━━ Data provided

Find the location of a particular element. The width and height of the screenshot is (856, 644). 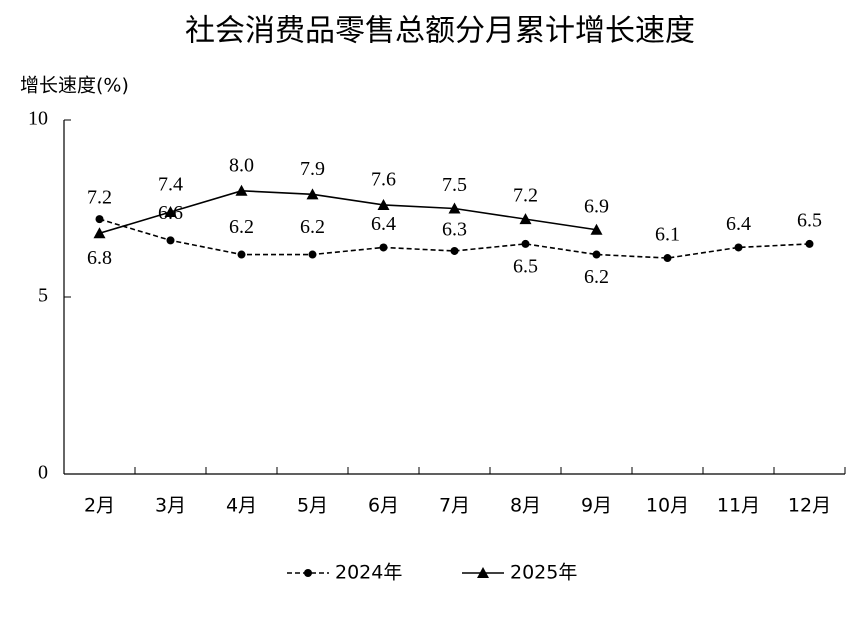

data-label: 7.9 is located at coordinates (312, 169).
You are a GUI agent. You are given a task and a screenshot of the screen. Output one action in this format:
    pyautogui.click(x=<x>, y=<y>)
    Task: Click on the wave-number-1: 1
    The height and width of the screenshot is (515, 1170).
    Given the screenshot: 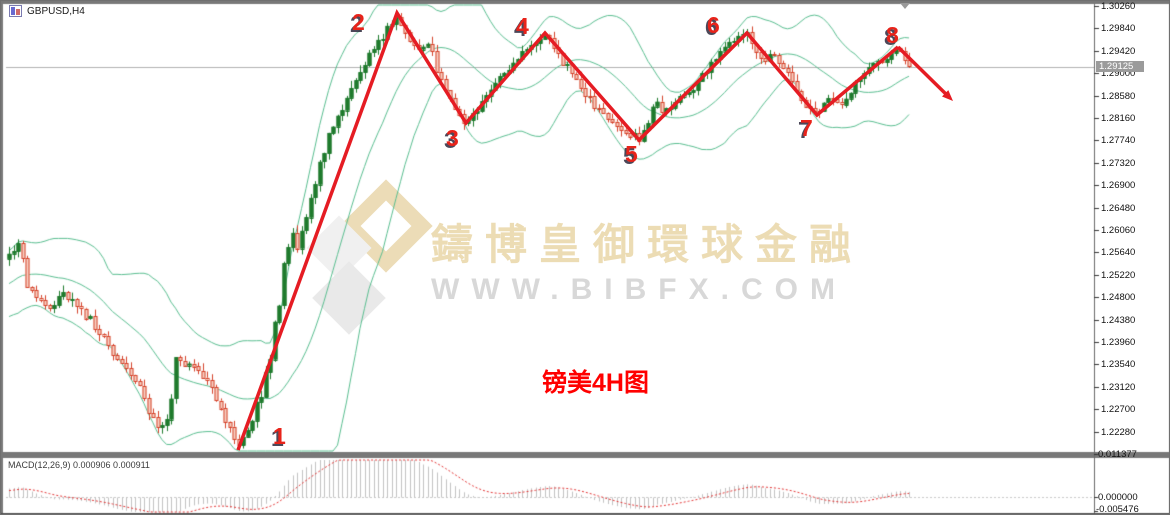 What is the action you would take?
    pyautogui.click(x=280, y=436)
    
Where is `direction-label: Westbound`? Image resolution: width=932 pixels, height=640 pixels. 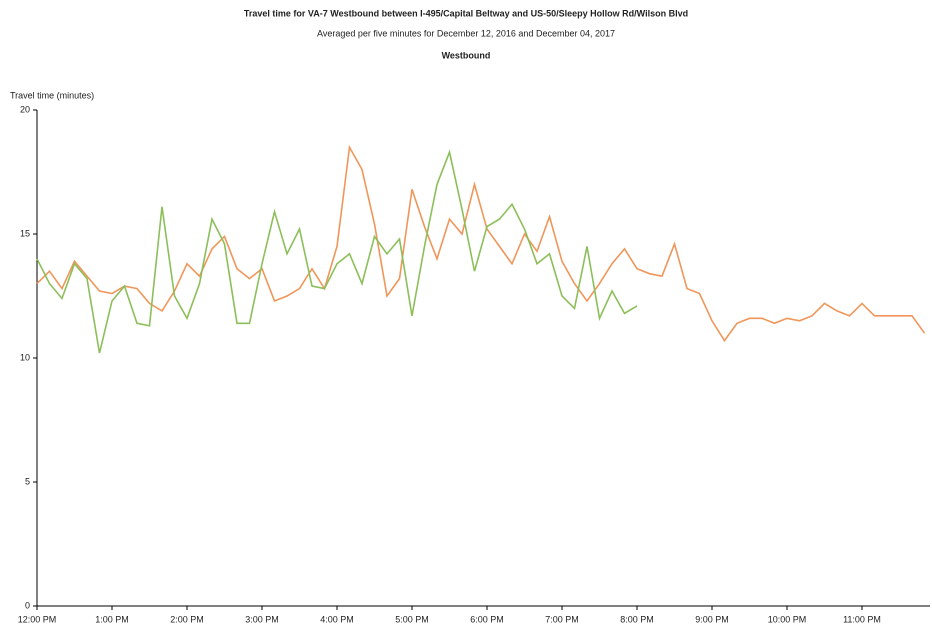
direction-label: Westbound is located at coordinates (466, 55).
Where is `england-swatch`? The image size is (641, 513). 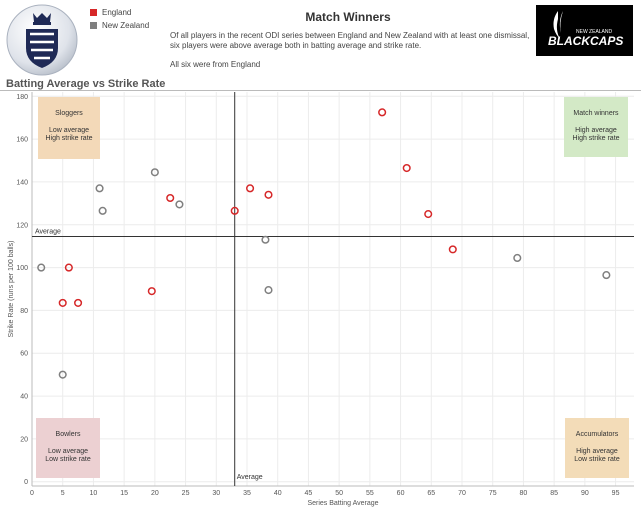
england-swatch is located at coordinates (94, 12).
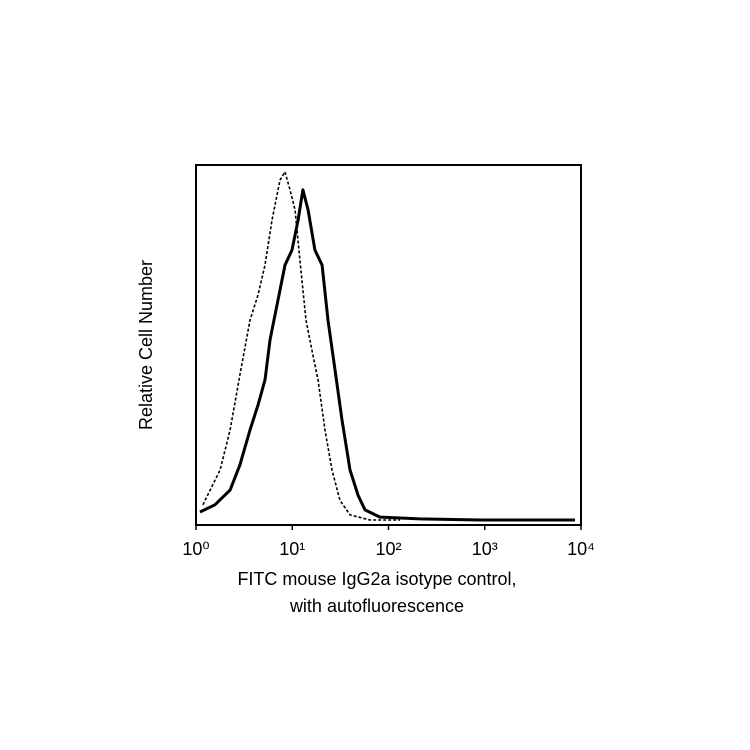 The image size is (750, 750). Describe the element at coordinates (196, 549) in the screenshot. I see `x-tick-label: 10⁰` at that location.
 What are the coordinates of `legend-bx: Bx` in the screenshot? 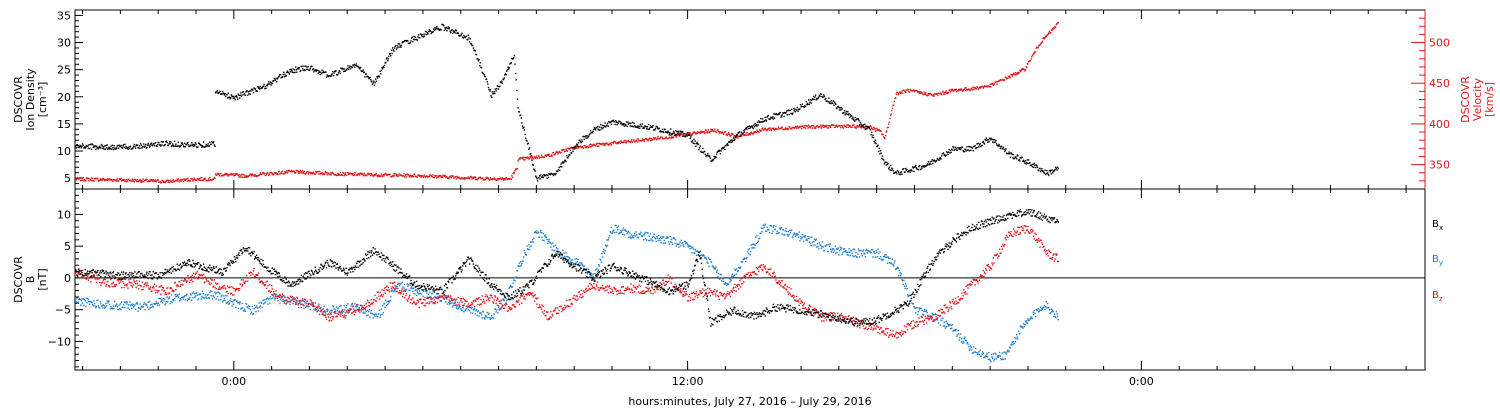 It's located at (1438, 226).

━━━━
━━ Data provided

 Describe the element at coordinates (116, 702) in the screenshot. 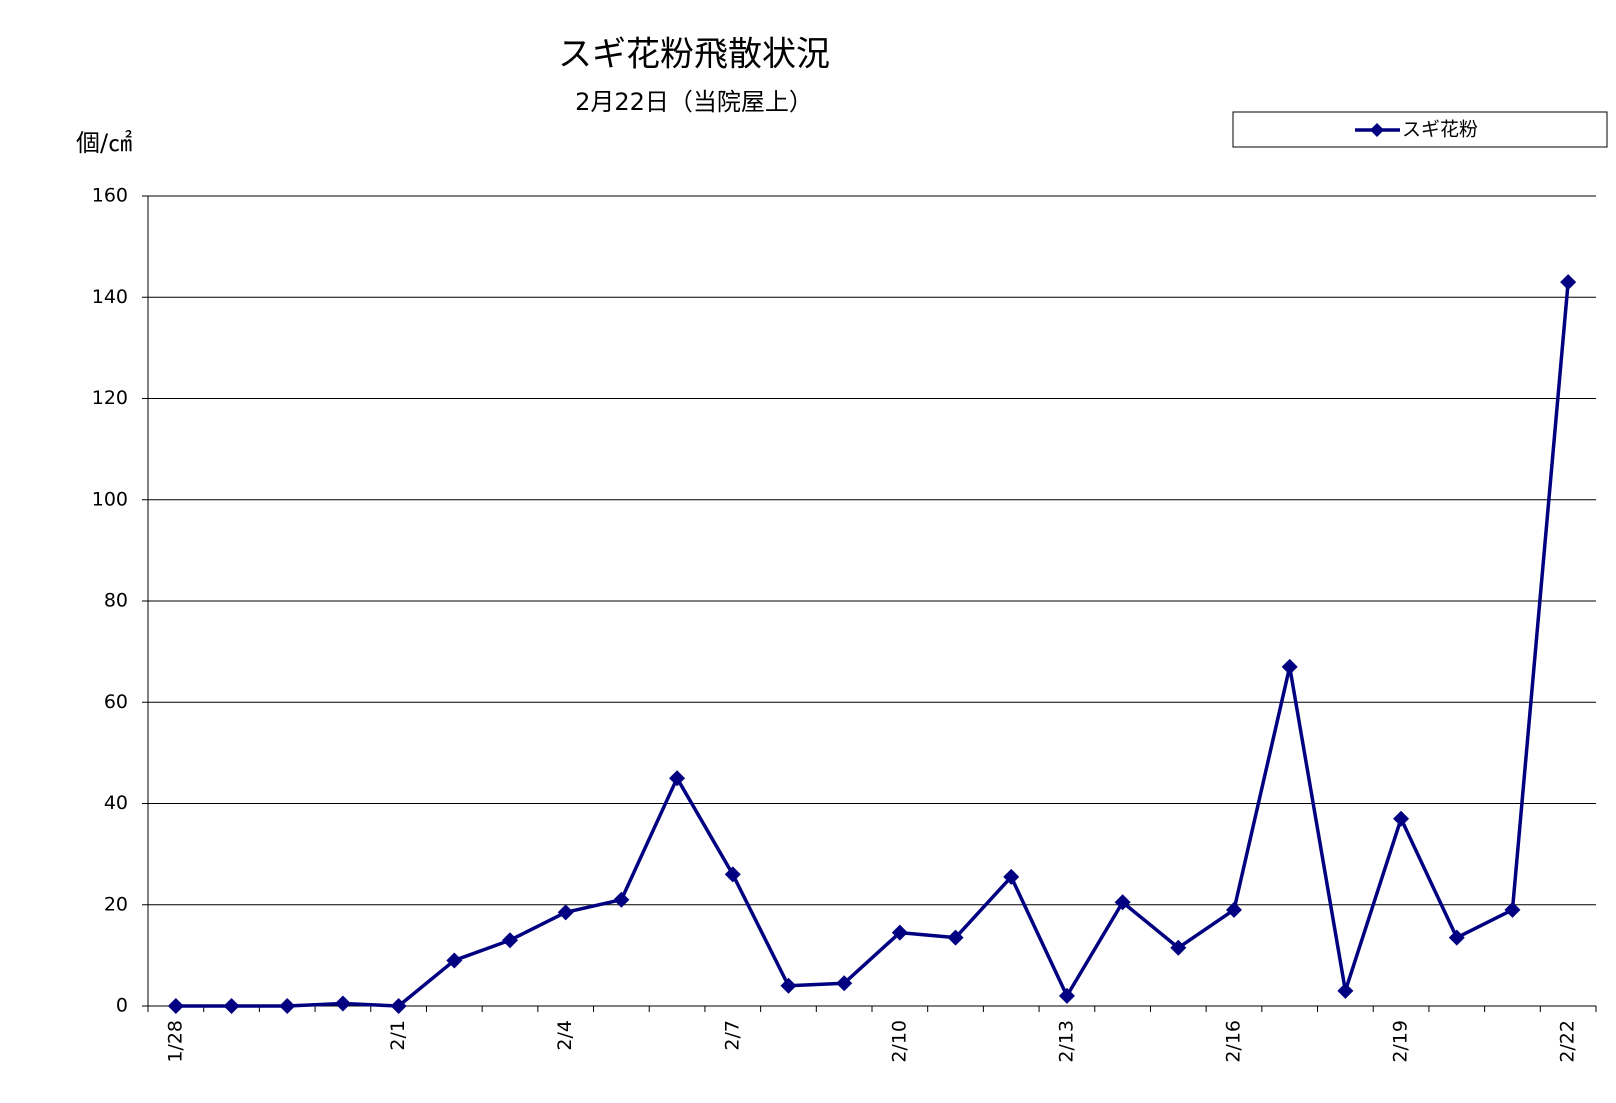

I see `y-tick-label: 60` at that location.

━━━━
━━ Data provided

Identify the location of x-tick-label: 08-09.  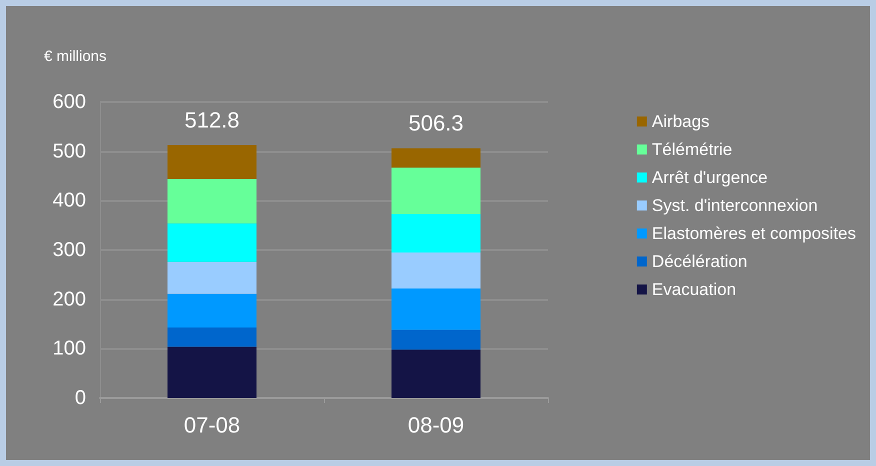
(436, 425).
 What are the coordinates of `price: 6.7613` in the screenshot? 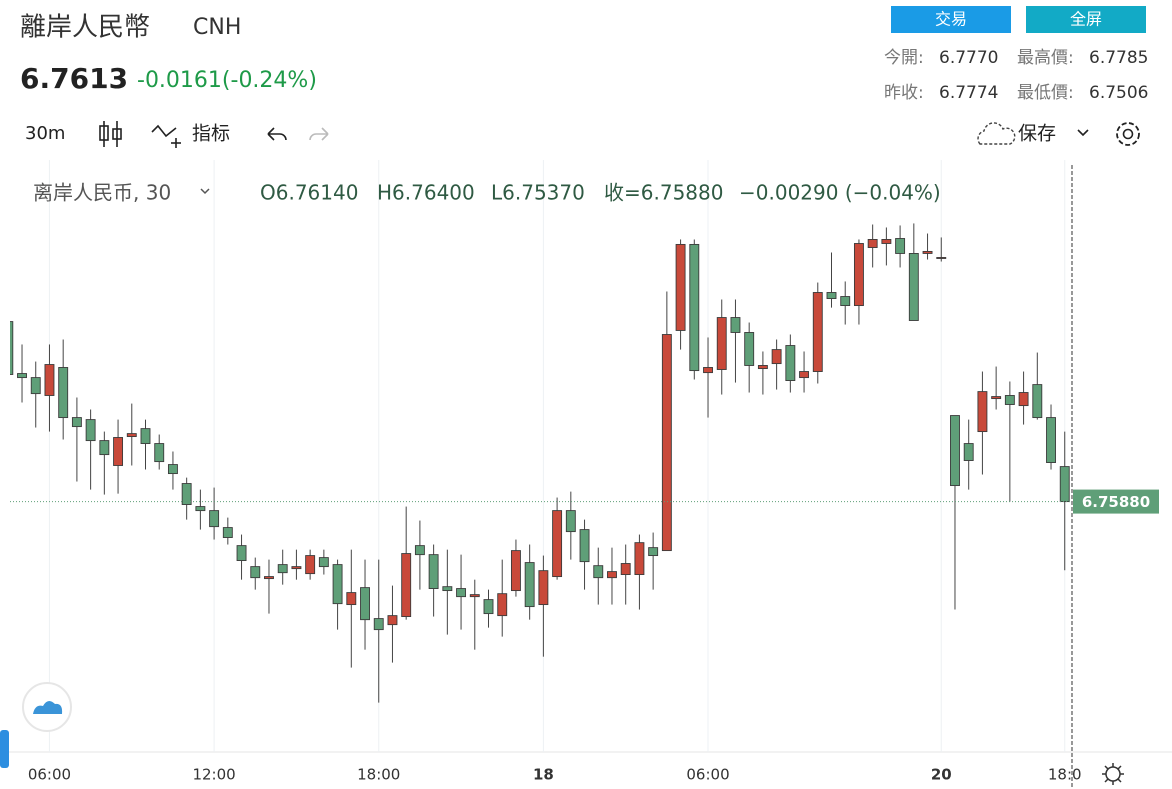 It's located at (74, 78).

━━━━

Description of the task: Please output the rows above verbatim, starting at the line containing "Find the location" and ending at the line containing "data-label: 7.9 is", with both of those lines included. Omit the pictures from your answer.

Answer for the task:
Find the location of a particular element. The width and height of the screenshot is (856, 644). 

data-label: 7.9 is located at coordinates (312, 169).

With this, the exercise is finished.